Stored records
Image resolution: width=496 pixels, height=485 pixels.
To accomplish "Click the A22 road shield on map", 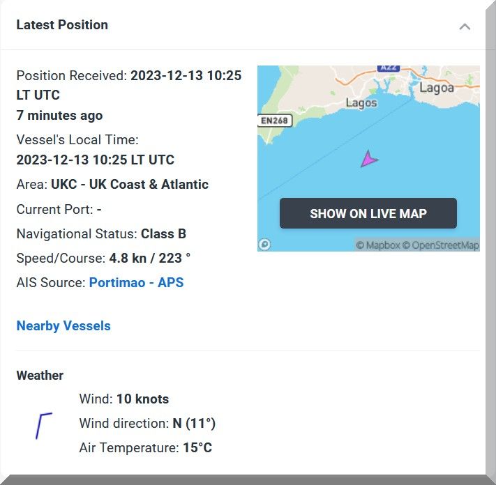I will click(x=387, y=68).
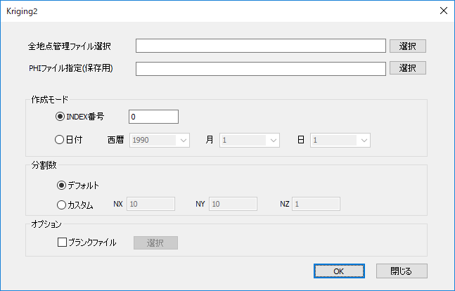Click the NX value field
The height and width of the screenshot is (291, 455).
click(x=150, y=205)
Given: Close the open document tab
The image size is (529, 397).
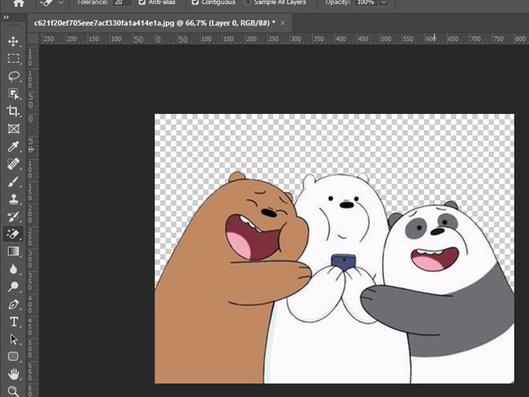Looking at the screenshot, I should pos(283,22).
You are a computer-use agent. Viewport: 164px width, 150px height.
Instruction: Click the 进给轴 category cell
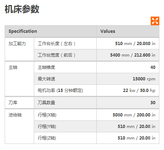19,127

## ABOUT THIS EXERCISE:
From the line with "You are a computer-use" down to the final line of the entries above, repeat each line exactly; omit the pictures.

## RESULT:
You are a computer-use agent. Viewport: 164px width, 150px height.
Instruction: Click the 进给轴 category cell
19,127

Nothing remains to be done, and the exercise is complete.